Au moment de terminer ces lignes, je m’aperçois que Bejar évoque dans plusieurs interviews Lear comme une référence de plus en plus présente dans sa vie vieillissante, preuve que l’intuition n’était pas si mauvaise.
Quoi qu’il en soit, la souffrance est là et s’aiguise d’un double emprunt à Suffer de « Labyrinthitis » :
« No matter where no matter when
Ssssuffer. »
Avec un suffer qui bégaie et se transforme en souffle. La brise sans doute. Le blizzard piquant de la douleur.
The Ignoramus of Love surfe plus ouvertement sur le thème de la rupture amoureuse qui est l’autre grand thème de l’album :
« Well so be it
You chose the path of a psychopath
Well I wasn’t born to love at all costs
In fact I could only love a cause that’s already lost
And I wasn’t to put on his earth to argument with you »

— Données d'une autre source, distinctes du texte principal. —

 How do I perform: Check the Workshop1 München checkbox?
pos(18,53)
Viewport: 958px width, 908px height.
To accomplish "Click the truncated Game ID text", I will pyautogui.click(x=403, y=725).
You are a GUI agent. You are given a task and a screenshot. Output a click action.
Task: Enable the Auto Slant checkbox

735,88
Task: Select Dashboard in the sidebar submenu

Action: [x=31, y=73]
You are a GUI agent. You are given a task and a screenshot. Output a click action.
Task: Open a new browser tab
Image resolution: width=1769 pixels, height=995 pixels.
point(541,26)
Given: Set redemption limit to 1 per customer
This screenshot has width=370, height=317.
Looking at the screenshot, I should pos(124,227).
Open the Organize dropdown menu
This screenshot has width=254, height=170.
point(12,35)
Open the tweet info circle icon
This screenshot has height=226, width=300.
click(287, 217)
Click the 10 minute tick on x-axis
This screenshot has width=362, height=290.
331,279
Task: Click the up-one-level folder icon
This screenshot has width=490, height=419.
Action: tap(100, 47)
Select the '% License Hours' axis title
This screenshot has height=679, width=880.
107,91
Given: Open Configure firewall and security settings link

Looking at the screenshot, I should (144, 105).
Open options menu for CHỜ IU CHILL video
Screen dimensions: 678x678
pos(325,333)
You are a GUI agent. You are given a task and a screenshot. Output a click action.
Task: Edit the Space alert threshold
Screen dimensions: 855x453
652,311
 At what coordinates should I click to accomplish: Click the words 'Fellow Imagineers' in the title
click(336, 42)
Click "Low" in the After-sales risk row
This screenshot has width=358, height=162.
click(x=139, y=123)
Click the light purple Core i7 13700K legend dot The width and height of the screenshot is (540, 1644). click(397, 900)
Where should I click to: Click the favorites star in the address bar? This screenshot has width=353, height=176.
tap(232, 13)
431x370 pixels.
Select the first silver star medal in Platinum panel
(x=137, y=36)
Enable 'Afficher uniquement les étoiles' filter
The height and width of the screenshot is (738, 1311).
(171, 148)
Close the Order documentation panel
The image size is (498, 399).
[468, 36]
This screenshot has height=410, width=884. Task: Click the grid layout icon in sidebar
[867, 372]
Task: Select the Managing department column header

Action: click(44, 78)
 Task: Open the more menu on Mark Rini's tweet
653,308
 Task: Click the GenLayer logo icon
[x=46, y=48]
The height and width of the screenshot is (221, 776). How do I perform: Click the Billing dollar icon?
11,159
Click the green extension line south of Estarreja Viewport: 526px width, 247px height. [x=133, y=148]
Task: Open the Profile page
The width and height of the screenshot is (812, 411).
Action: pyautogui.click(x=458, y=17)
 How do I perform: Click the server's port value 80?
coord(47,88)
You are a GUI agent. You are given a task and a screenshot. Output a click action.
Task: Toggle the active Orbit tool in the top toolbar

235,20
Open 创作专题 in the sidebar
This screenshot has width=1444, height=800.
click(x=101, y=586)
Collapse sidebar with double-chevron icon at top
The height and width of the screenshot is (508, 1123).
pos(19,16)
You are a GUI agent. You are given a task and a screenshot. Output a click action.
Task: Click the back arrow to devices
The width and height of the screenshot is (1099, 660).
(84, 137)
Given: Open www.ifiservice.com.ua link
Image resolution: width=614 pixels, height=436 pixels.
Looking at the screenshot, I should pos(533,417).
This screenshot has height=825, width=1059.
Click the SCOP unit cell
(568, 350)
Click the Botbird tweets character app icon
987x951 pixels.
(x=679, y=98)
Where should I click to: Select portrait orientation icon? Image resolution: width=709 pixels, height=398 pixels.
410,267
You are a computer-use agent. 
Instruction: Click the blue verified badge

Avec “Dan’s Boogie”, c’est dans l’autre grande manière de Bejar que l’on plonge, le cauchemar soft, la nausée presque agréable – car c’est ça un monde en décadence – avec éclairs de génie :
« The opera house is a jam space for the desesperate and insane
Stockbroker weeps for his 80s
Makes beats for the ladies in grey »
Avec des ladies in grey qui sont autant une image de la fatale Walkyrie que celle de beiges ladies conservatrices.
et des citations littéraires qui sentent bon les embruns du Peter Grimes de Britten ou ceux de Virginia Woolf :
« You’re lost in the lighthouse
You’re lost at sea
That’s my mystery »
Dans l’énigmatique Bologna, c’est à une bien ténébreuse affaire que l’on a affaire, aussi embrouillée que celle de Balzac. Fuite/rupture amoureuse ? Ou tournée qui ne viendra peut-être plus dans Bologna la rossa ? Souvenir amoureux d’une virée en Italie ? Peut-être, simplement, name dropping astucieux (l’animal est coutumier de la chose)… Plus je l’écoute et plus Bologna me fait songer à une évocation d’un reste peu ragoûtant de suicide.
Nous avons évoqué I’enchaînement I Materialize et Sun Meet Snow qui est un peu le A Day in the Life de Destroyer, version dépression post-rupture :
« You kiss and you make up
You fall asleep and you wake up
You turn around and have a ball
You turn around where did it all go
Sun meets snow »
Et cela continue avec la fulgurance en jouant sur les sens anglais et français de rue (regret amer) couplé à avenue, sur le thème de la conjugaison de la bal(l)ade infernale :
« All my past is littered with ghosts
It was always gonna be that way
Now you see me come through
Down rue down Morgue Avenue
You see me come through
I see you come through
We came through »
Mon collègue et ami Vincent Arquillière me suggère aussi une autre référence : on retrouve « rue Morgue avenue » dans Just Like Tom Thumb’s Blues de Dylan, résurgence de « Double assassinat dans la rue Morgue » d’Edgar Allan Poe. Et comme une bonne source jaillit dans d’autres endroits, elle irrigue aussi Tell Your Sister de Lloyd Cole. Merci Vincent !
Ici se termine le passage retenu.